== 文書抜粋

ちなみにその後、2001年には5代目ミラをベースにした上級モデル『クリサ』、20007年には6代目ミラをベースにした『ビバ』なども販売されている。

  • プロドゥア・カンチルの運転席(東京オートサロン・クアラルンプール2023)
  • プロドゥア・カンチルのエンジンルーム(東京オートサロン・クアラルンプール2023)
  • プロドゥア・カンチルのMiraロゴ(東京オートサロン・クアラルンプール2023)
  • プロドゥア・カンチルのAVANZATOステッカー(東京オートサロン・クアラルンプール2023)

この車両も「プロドゥア・カンチルをベースに日本仕様にカスタムしているのかな?」と思ったが、話を伺ってみると日本から輸入した正真正銘『日本仕様』のミラTR-XXアバンツァートだという。ちなみにARC製インタークーラーを装着するなどカスタマイズも施されていた。

当時モノのオプションパーツなどで隅々まで純日本仕様にカスタムされたスタイルが印象的だった。ちなみにドアに貼ってあるグラフィックも純正オプションのアイテムだ。

  • プロドゥア・カンチルのオーナー(東京オートサロン・クアラルンプール2023)

さらにお話を伺ってみると、オーナーのWan Nor Izhamさんはミラシリーズを8台も所有しているという筋金入りのミラマニア! 貴重な当時モノのアクセサリーカタログなども会場に持参していて「日本の軽自動車は小さくて速いから好き! 気がついたら虜になっていたよ」と話してくれた。

レトロ&アウトドア仕様にカスタマイズされたミラジーノ

  • ダイハツ・ミラジーノ(東京オートサロン・クアラルンプール2023)
  • ダイハツ・ミラジーノ(東京オートサロン・クアラルンプール2023)のリヤ
  • ダイハツ・ミラジーノ(東京オートサロン・クアラルンプール2023)説明書

こちらも日本から輸入したと思われるダイハツ・ミラジーノ。キュートなルックスを活かして、ディスクホイールカバーやホワイトリボン、ルーフラックなどでクラシック&アウトドアテイストに仕上げられていた。

日本の働く軽トラも人気!? カスタム仕様のハイゼット

  • ダイハツ・ハイゼット(東京オートサロン・クアラルンプール2023)
  • ダイハツ・ハイゼットに乗せられたモトコンポ(東京オートサロン・クアラルンプール2023)

====
== 提供データ項目

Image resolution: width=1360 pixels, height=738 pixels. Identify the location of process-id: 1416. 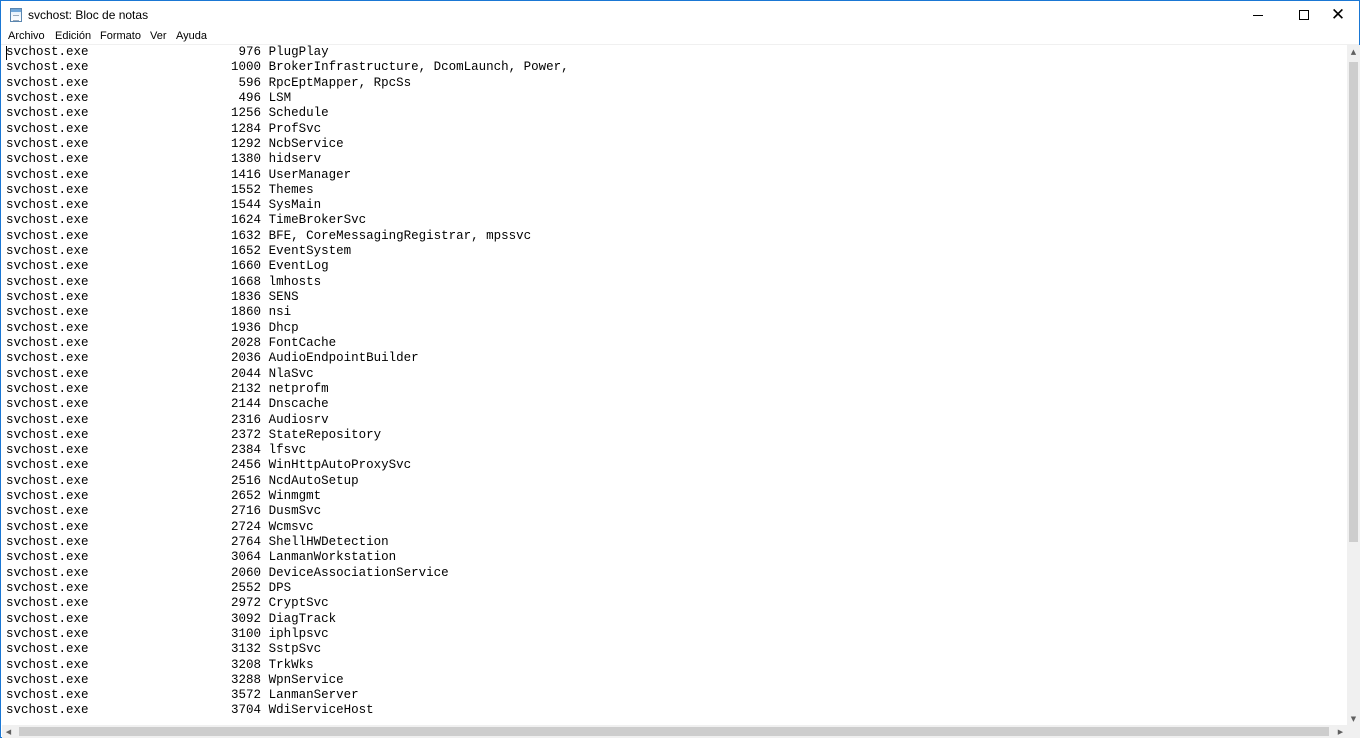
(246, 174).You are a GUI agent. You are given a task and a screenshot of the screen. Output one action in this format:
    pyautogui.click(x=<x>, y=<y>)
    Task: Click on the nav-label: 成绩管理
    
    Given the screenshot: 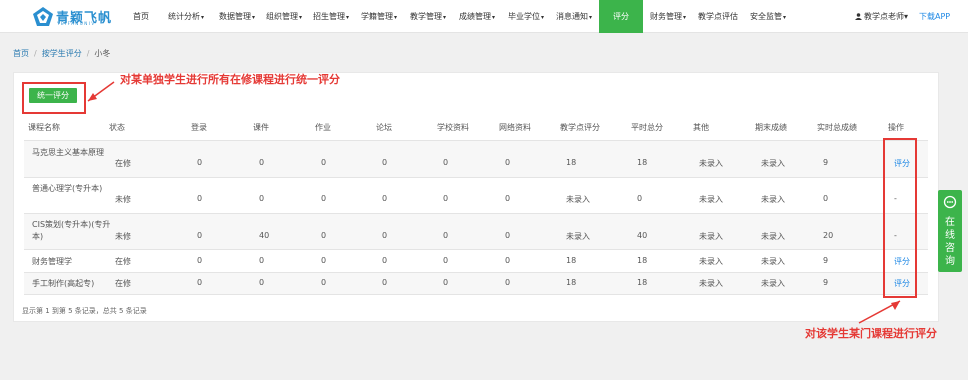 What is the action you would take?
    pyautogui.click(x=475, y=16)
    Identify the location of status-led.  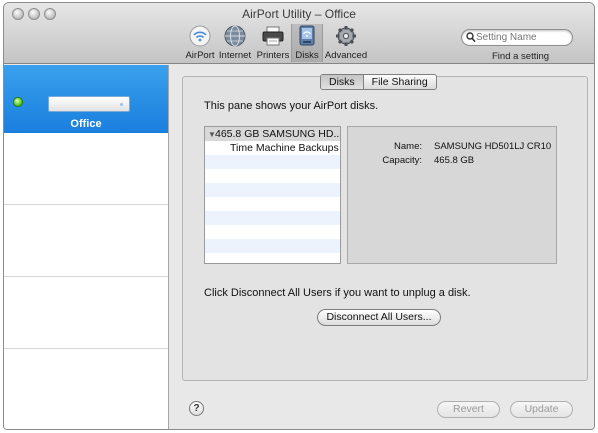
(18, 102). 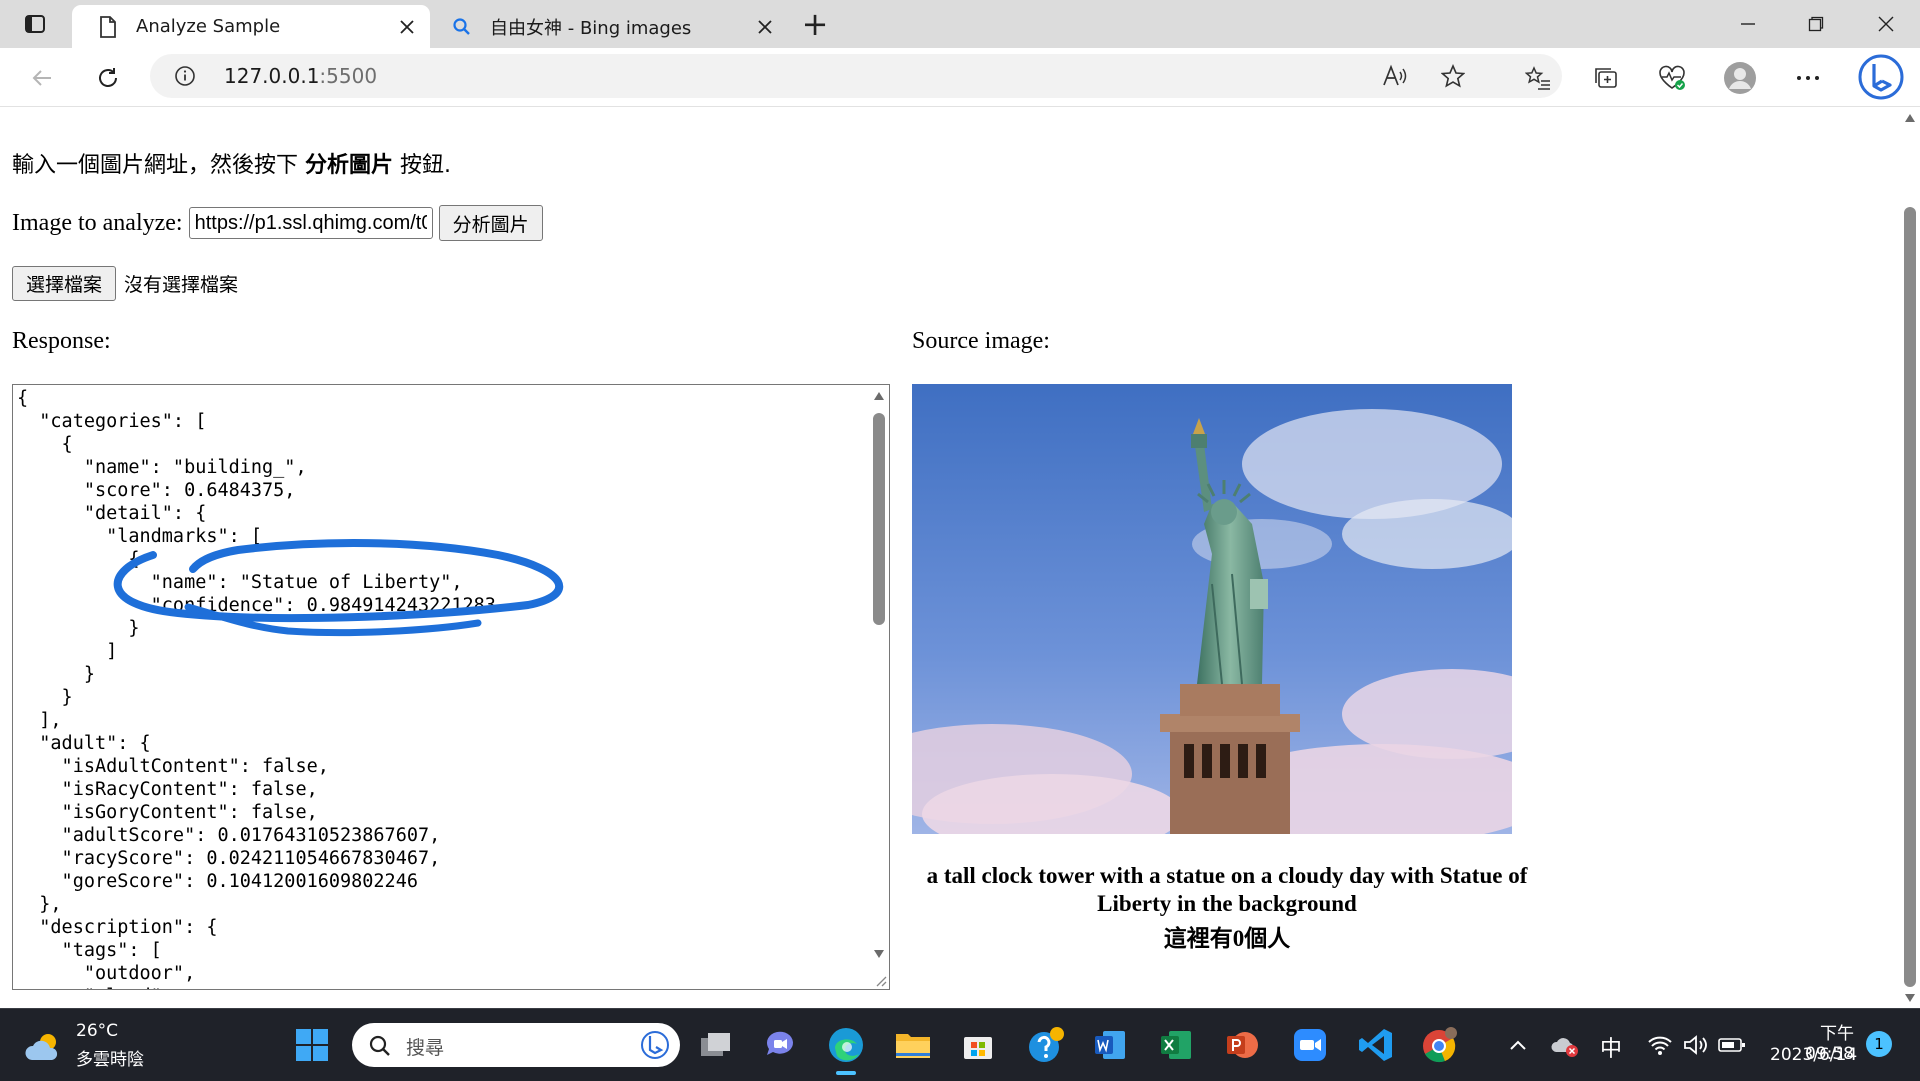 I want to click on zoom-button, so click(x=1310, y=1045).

====

◆ 課題内容:
東京オートサロン・クアラルンプール2023で見かけた日本の軽自動車を紹介する上記の記事を、最後の箇条書きの後から書き継いでください。

◆ 演習の解答:
グリーンのボディカラーが印象的なダイハツ・ハイゼットは、マレーシアのKZガレージというショップが製作した1台。

荷台にはホンダのモトコンポが3台も積載されていて、スライド式のスロープなども装備。内装もレカロ製シートや追加メーターなどでスポーティな印象にカスタムされていた。

キャンパー仕様も大人気、ジムニー シエラのカスタムマシンを捕獲!

  • ダイハツ・ジムニーシエラ(東京オートサロン・クアラルンプール2023)
  • ダイハツ・ジムニーシエラとルーフテント(東京オートサロン・クアラルンプール2023)
  • ダイハツ・ジムニーシエラの運転席(東京オートサロン・クアラルンプール2023)

マレーシアでもアウトドアがブームになっているそうで、ルーフテントを搭載したキャンパー仕様も多数展示されていた。中でもこちらは、スズキ・ジムニー シエラをベースにしたカスタム車両。ちなみに日本でも大人気のジムニー&ジムニー シエラだが、マレーシアでは軽自動車規格がないため、日本のジムニー シエラがジムニーという名称で販売されている。搭載されるエンジン排気量も1.5Lと同様だ。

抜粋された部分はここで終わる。